Frank launches into a monologue in which he perfectly unmasks the mean-spirited nature and mental masturbation inherent in that type of entertainment. As he delivers his perfectly crafted and sensible argument, other coworkers stop their own conversations and begin to listen - with abject horror on their faces, as if Frank has just engaged in an act of cannibalism right in front of them. It's a great scene illustrating the absurdity of a world in which right and wrong, good judgement and stupidity have somehow swapped places.

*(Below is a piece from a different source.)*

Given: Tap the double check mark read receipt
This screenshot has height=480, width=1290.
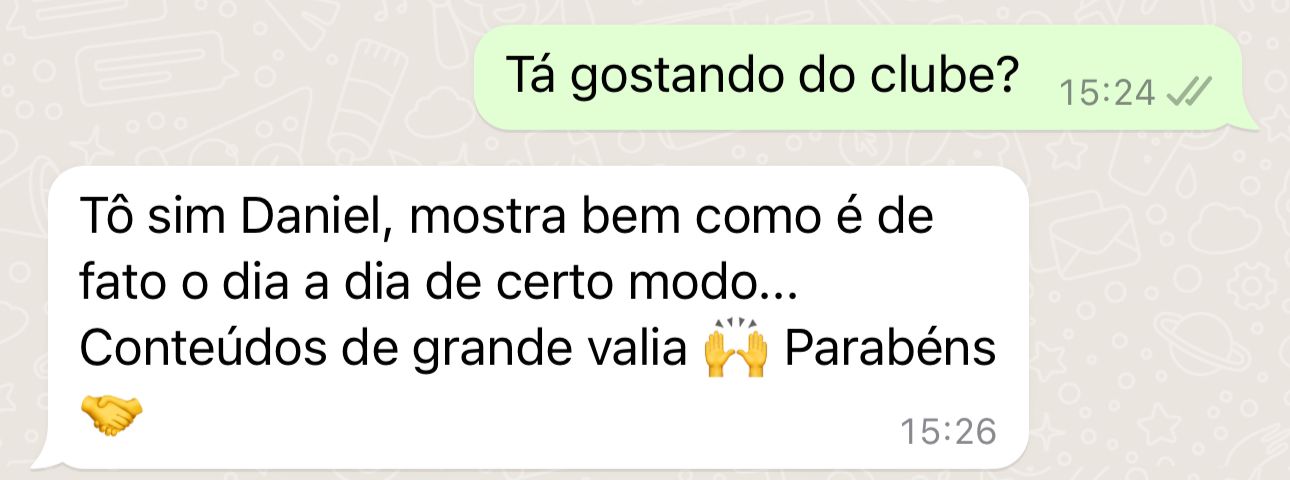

This is not a perfect film by any means. Although Goldthwait the writer/director appears to be growing and getting better, the film's most glaring weakness is that he succumbs to the temptation of preaching to the audience. The point he is trying to make is so clear from the story itself, that this tendency to stall the movie while we listen to Frank discourse about the "bread and circuses" decline of our society detracts from the experience. I kept wanting to say, "Okay, okay, Bobcat, we get it. Move on!" I have to share with you what Indie Film Guru co-contributor, Zac, said when I told him I would be posting this film: "I liked the concept, but ultimately it felt like a long speech over the course of 90 minutes." That pretty much sums it up.
Despite it's weaknesses, I have to recommend this film for what's good about it. It's offensive and funny at the same time, the visuals are smart, and the casting is perfect. If you see this film and are rightly horrified, perhaps you'll think I need counseling, That may be, or perhaps in a world where the concepts of decency and good sense have been turned upside down, I'm on to something here.
Fortunately Goldthwait delivers the coup de gras in the climax of the film without excessive preaching. After infiltrating the season finale of American Superstarz, Frank and Roxy realize where the fault truly lies for this whole mess, and they finally turn their guns on the right people.
God Bless America is currently playing in limited release, but is also available by Video on Demand.